The changes I witnessed in journalism are serving me so well now. At the University of Maryland more than 20 years ago, I was told to diversify myself. If you want to be a reporter, be a pro with the technical side too, like shooting video and editing on digital software. Embracing those changes allowed me to hop around the TV markets, most recently in Baltimore and D.C., as a multimedia journalist. Once my husband and I had our first child, I was ready for a more flexible work life. I’m so fortunate that skill set transferred to Chesapeake Bay Media, where I’m the multi-media journalist for all platforms: Chesapeake Bay Magazine, Bay Bulletin and Bay Weekly.

How and where did you get your start?

After graduating from the College of Journalism at the University of Maryland in 2000, my first job was at WHAG in Hagerstown, MD. Just don’t ask me how much I made for doing it all — reporting, shooting and editing video, writing several stories for a broadcast and anchoring.

Why did you want to go into news?

News is not in my genes but it’s in my blood. I don’t come from a family of journalists, but my parents would often have Channel 4 in D.C. on while we ate dinner and I did homework. There was a “performance” aspect that I liked initially; the challenge of live TV hooked me. I’m sure my basement is home to a VHS tape from that first live shot in Hagerstown when I nearly buckled at the knees from the nerves, and I hope it never comes to life again. That low paycheck was more like earning a masters degree in how to tell a concise story for a live TV audience. As I learned more about the business, writing and listening and asking questions and digging for information, I was hooked. It’s fun to have Facebook friends today tell me they remember me saying I would be a TV news reporter. News will always be in my blood.

What are the best and worst parts of the job?

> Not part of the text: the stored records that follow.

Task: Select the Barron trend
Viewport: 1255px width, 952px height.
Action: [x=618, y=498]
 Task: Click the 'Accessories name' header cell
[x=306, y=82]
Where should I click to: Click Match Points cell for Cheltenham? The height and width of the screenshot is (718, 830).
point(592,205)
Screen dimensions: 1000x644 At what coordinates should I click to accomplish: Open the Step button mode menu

The best part is seeing how journalism can open eyes and help people. One example from the past: The survivor of a sex trafficking ring in Baltimore shared her gut-wrenching story of how her beautiful voice was used against her and she was carted across the country, not for a music deal but to be sold for sex. Our story won an AP award and was played at a governor’s training conference for law enforcement in Maryland. I still have the honor of sharing stories on people who are cleaning up the Bay, for example. At CBM, we hope our storytelling is not only informative, but inspirational for others to do their part for the environment.

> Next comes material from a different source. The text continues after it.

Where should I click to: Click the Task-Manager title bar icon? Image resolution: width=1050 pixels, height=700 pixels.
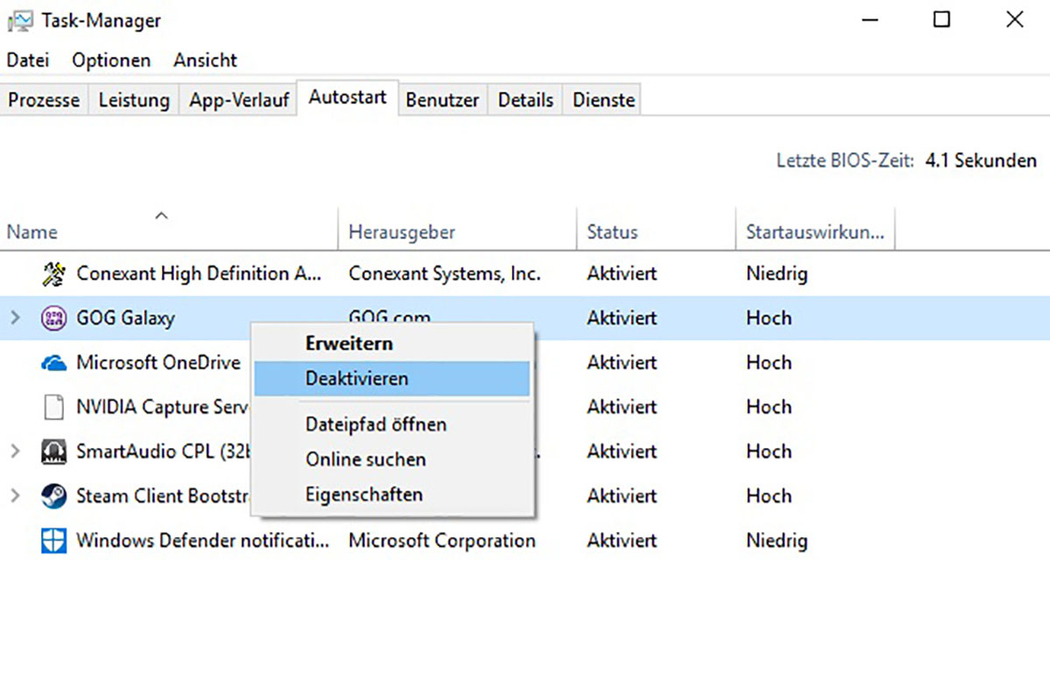pyautogui.click(x=20, y=21)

Who have been your role models?

If I start dropping names, I’m bound to forget someone. The role of reporting moves at such a fast pace, and I’m always taking mental notes from people I admire. The facts are first, but your own hutzpah is so important. Confidence, on and off the air, just gets better with experience and by humbling yourself to pay attention to what others can teach you.

What stories moved you the most?

Stories that require some digging to uncover information that informs and helps the audience are most gratifying, along with features I’ve done on people who are so grateful for the media spotlight.

What do you think is the biggest challenge for the media going forward?

Never give up on reporting the truth. The media’s reputation has been widely challenged in recent years. We must never stop covering all sides of a story and asking tough questions to uphold the purpose of a free press.

What would have been your second career choice?

Something with kids and exercise. I coached elementary kids in Girls on the Run, an after-school program that works on building confidence while training for a 5k race. I love influencing children at a young age. The benefits of good nutrition and exercise are life-changing, and I love seeing the changes in my own life.

What do you enjoy doing when not at work?

Traveling, exercising with people at a gym, socializing — all activities that froze a year ago. I hope 2021 brings us back to the people.

Is there anything else we should know about you?

I’m answering these questions while I’m about to go into labor. Instead of waiting for breaking news, I’m waiting for breaking water. My husband and I are expecting our second son at the end of February. News has taught me how to handle the chaos that comes with being a mom.

Editor’s Note: Less than 24 hours after her interview with Capitol Communicator, Cheryl and her husband Jamie welcomed baby number 2 — Domenic Anthony, 8lbs 15oz 21 inches, also giving Gio a new name, big brother!

One Response

  1. Jan Miller

    Great interview! I love this girl! Very talented and passionate about her work, community and family!